Szene 1: Vor Othellos Haus lässt Cassio am nächsten Morgen einige Musiker für das jung verheiratete Paar ein Morgenständchen aufführen. Der Narr Othellos erscheint und schickt die Musiker fort. Cassio beauftragt ihn, Emilia, die als Gesellschaftsdame Desdemonas fungiert, um eine Unterredung zu bitten. An Jago, der hinzukommt, richtet er dieselbe Bitte. Jago geht ins Haus und Emilia kommt heraus. Sie versichert Cassio, Desdemona habe sich für ihn bei Othello bereits stark gemacht. Cassio bittet dennoch darum, Gelegenheit für eine Unterredung mit Desdemona zu schaffen.

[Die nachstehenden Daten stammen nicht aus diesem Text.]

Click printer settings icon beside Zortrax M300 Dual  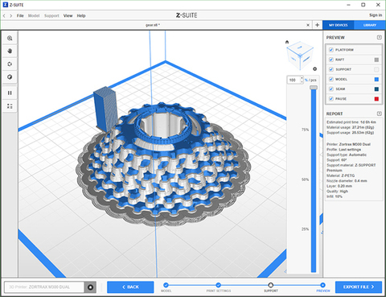(x=91, y=287)
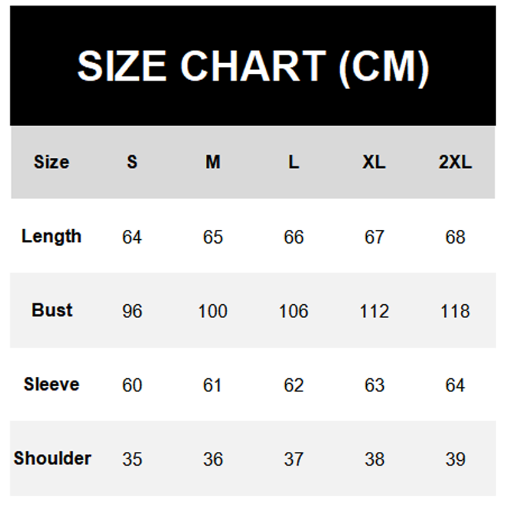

Szene 2: Othello betreut Jago mit Briefen, die dieser dem Steuermann aushändigen soll, damit der sie dem Dogen in Venedig liefert. Er bricht auf, um das Festungswerk zu begutachten und verabredet sich für dort mit Jago.

Szene 3: In Gegenwart Emilias gibt Desdemona Cassio die Versicherung, bei ihrem Gatten alles in ihrer Macht Stehende für seine Wiedereinsetzung zu tun. Als Othello und Jago erscheinen, geht Cassio ab.

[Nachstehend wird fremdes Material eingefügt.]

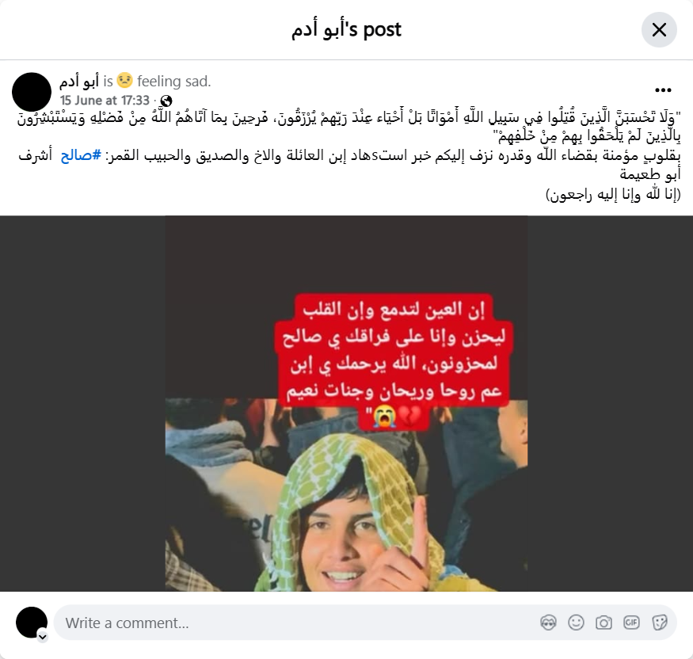Open the emoji picker in the comment box
The height and width of the screenshot is (659, 693).
point(576,623)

Im Herannahen äußert Jago Othello gegenüber Missfallen an dem, was er sieht. Othello meint, in dem Davongehenden Cassio erkannt zu haben, doch Jago beteuert, so würde sich Cassio nicht davonschleichen. Desdemona sagt, er sei es gewesen, und bringt nun ihre Bitte um seine Wiedereinsetzung wortreich an. Othello sagt, er wolle ihr nichts verweigern, und bittet darum, alleingelassen zu werden.

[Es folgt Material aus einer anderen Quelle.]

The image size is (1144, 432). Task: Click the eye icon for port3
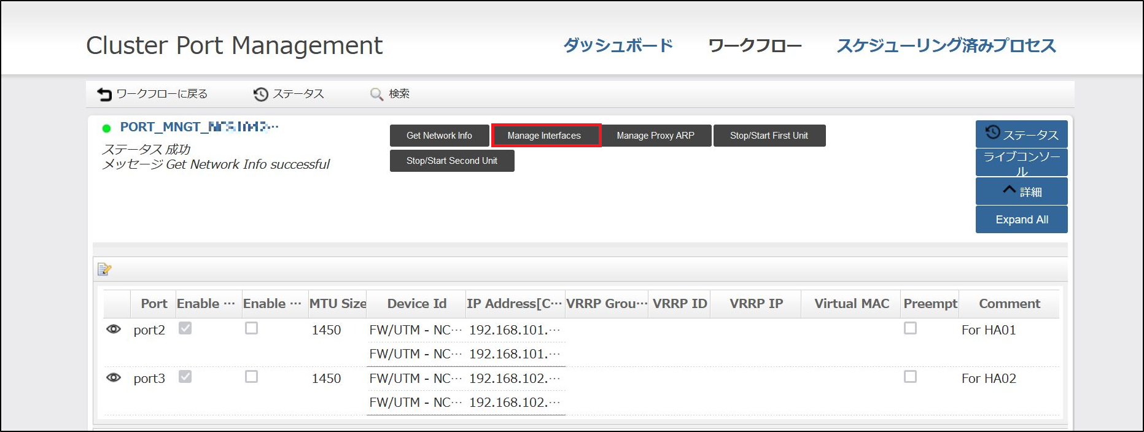(114, 378)
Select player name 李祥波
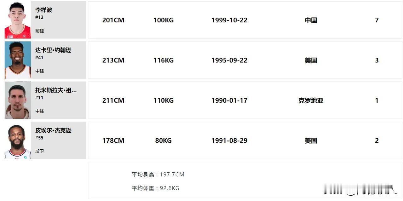Image resolution: width=403 pixels, height=201 pixels. pyautogui.click(x=44, y=10)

Jago erkundigt sich bei ihm, ob Cassio von seiner Liebe zu Desdemona gewusst habe. Othello bekennt, dass Cassio als Vermittler von Anfang bis Ende involviert gewesen sei. Die Frage und das Missfallen, das Jago zuvor geäußert hatte, machen Othello glauben, Jago verberge Überlegungen vor ihm, und Jago verstärkt diesen Glauben, indem er sich seine Gedanken zu äußern sträubt. Dadurch, dass er Othello bittet, sich vor der Eifersucht zu hüten, bringt er ihn auf die Spur. Othello glaubt sich gegen Eifersucht gefeit. Jetzt zweifle er an Desdemonas Treue nicht, und sollte er einmal zweifeln, wolle er rasch handeln, und notfalls bei sich die Liebe zusammen mit der Eifersucht ausmerzen. Jago äußert sich darauf etwas freier und bittet Othello nur darum, seine Frau und Cassio sorgfältig zu beobachten. Er führt drei Argumente an: Typisch sei für die Venezianerinnen, dass sie ihr Gewissen rein glaubten, wenn sie ihr Verbrechen nur geheimhalten könnten; Desdemona habe schon ihren Vater zu täuschen gewusst; und dass sie die vielen ihr angetragenen Venezianer abgelehnt und Othello gewählt habe, deute auf eine lüsterne, verirrte Natur – wenn sie ihn nun mit Venezianern wieder vergliche, könnte sie ihre Wahl bereuen. Dabei bittet Jago, seinen Worten nicht zu viel Gewicht zu geben – was ihnen freilich desto mehr Gewicht verleiht. Er empfiehlt Othello, Cassio vorerst nicht zu rehabilitieren und die Situation zur Probe zu gebrauchen: Viel lasse sich daran erkennen, mit welchem Nachdruck Desdemona für ihn bitte.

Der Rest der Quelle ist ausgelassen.